= Global Power Barometer =

The Global Power Barometer (GPB) is a tool that measures which nations, ideologies or movements are most powerful based on how successfully they influence global opinion and events.

== About ==

Located on PostGlobal, washingtonpost.com and Newsweek.com's panel blog on international issues, the Global Power Barometer (GPB) is a visual monitor updated each weekday by the research firm Denver Research Group, Inc. (DRGI) using a weighted sample of sources from the media, academia, governments, and NGOs from around the world. The GPB offers an indication of the most powerful nations and ideologies on any given day. PostGlobal is hosted by journalists Fareed Zakaria and David Ignatius.

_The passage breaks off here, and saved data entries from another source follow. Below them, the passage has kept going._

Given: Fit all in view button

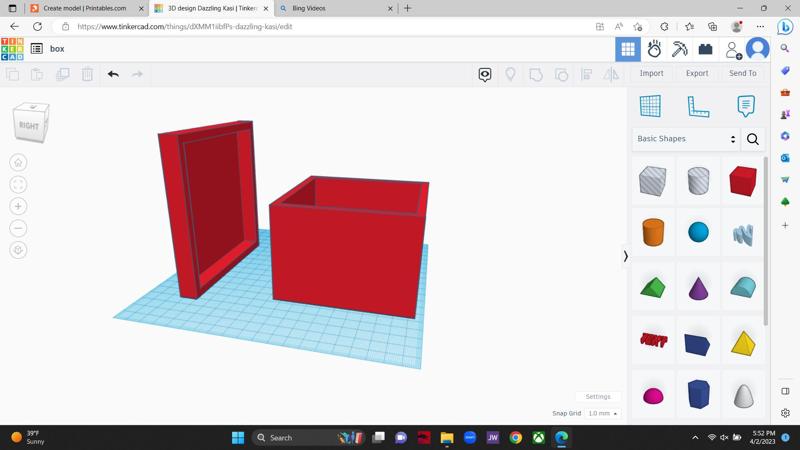Looking at the screenshot, I should (x=18, y=184).
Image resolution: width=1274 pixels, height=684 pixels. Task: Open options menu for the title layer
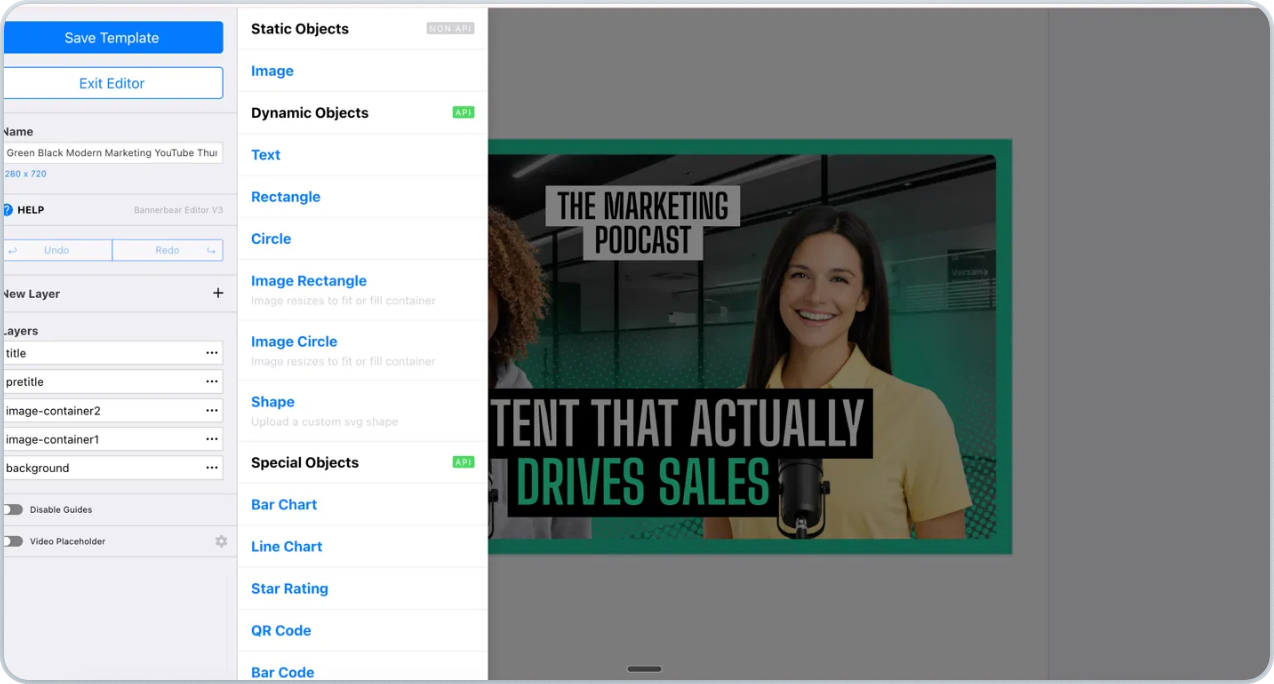click(x=212, y=353)

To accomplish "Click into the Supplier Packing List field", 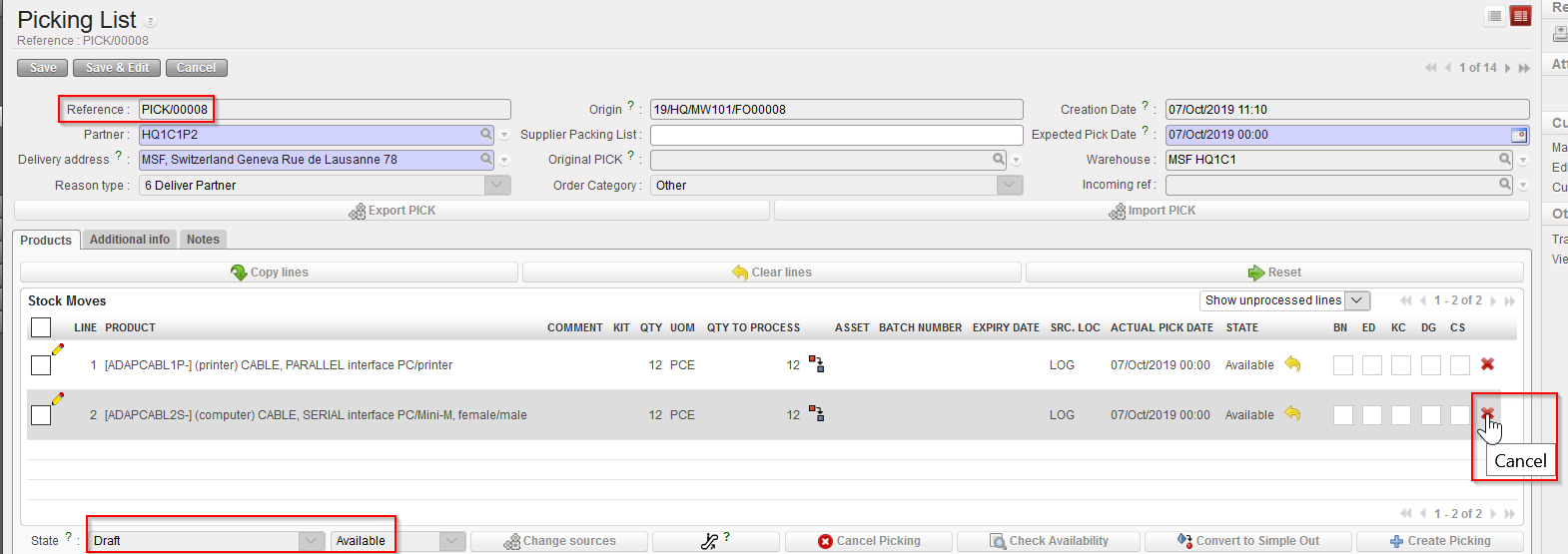I will pos(836,135).
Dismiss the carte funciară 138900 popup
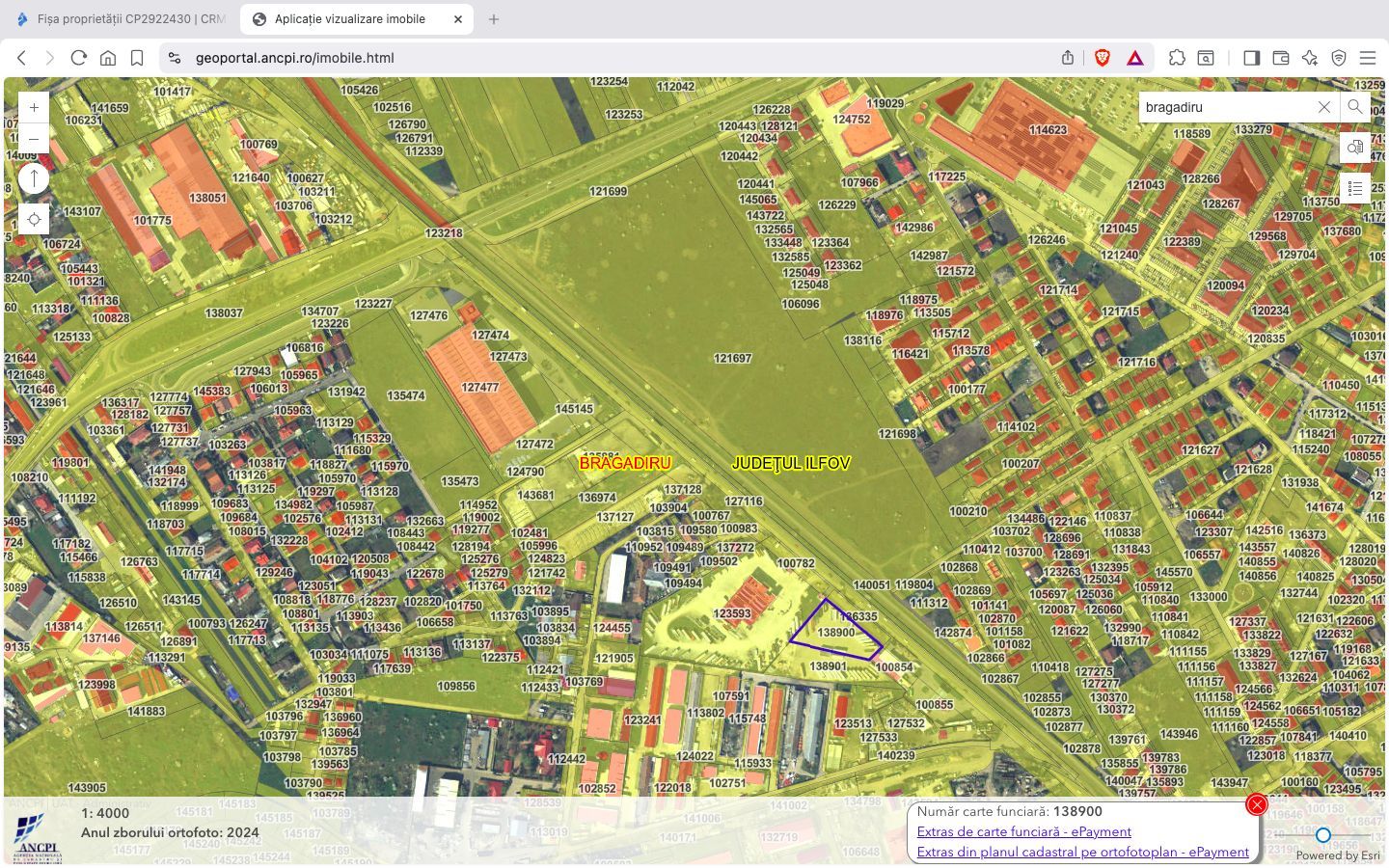Screen dimensions: 1389x868 [x=1256, y=803]
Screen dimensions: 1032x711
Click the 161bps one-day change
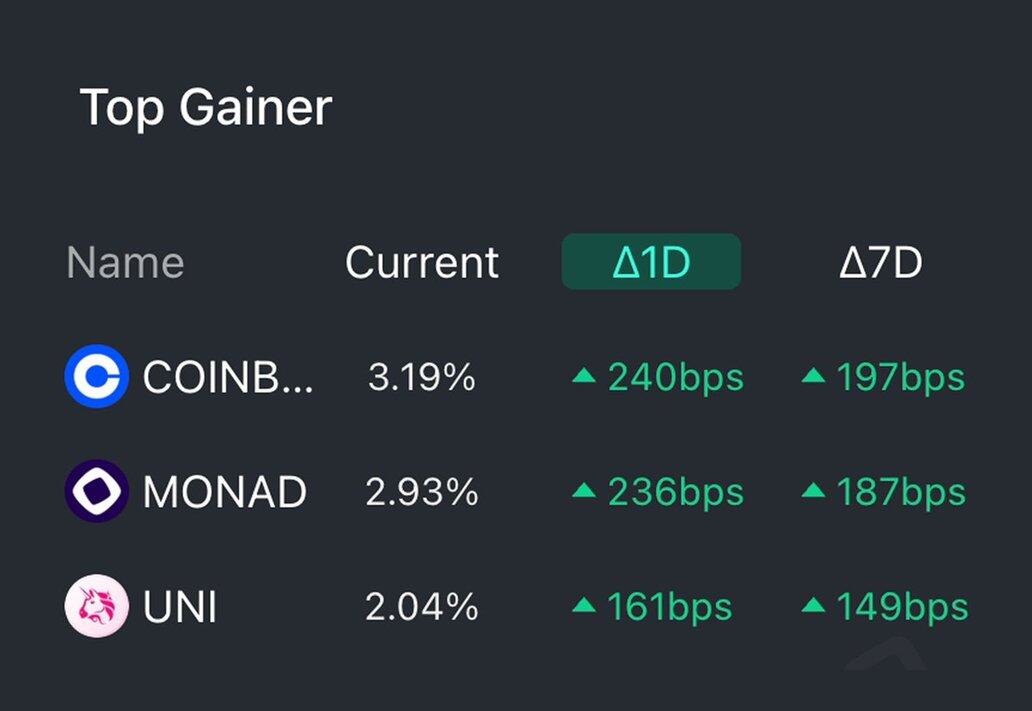click(652, 607)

== Transparency in reporting ==

Clicking on "Decoding Today's Chart" takes you to a bulleted explanation of the observations and drivers for the current chart, as well as archived paragraphs from earlier days and weeks. Clicking on an individual country or group on the chart displays a representative sample of sources used in determining the power shift for that day.

== Looking at What's Next ==

As it tracks and analyzes information from across the world, the GPB often comes across issues that the PostGlobal branch of DRGI thinks will impact global politics. These are the issues that likely will move the icons in coming weeks. The "What's Next" button lets a reader access "Emerging Issues", which is a listing of issues, players, events, political intrigues or other items that the PostGlobal team believes may become important in coming days or weeks.

== Tracking movements ==

The reader can click on the time bar at the top of the chart to watch movement of the icons over the current week. Clicking on any of the dates stops the chart at that specific date. The movement in previous weeks can also be viewed by clicking "Other Weeks".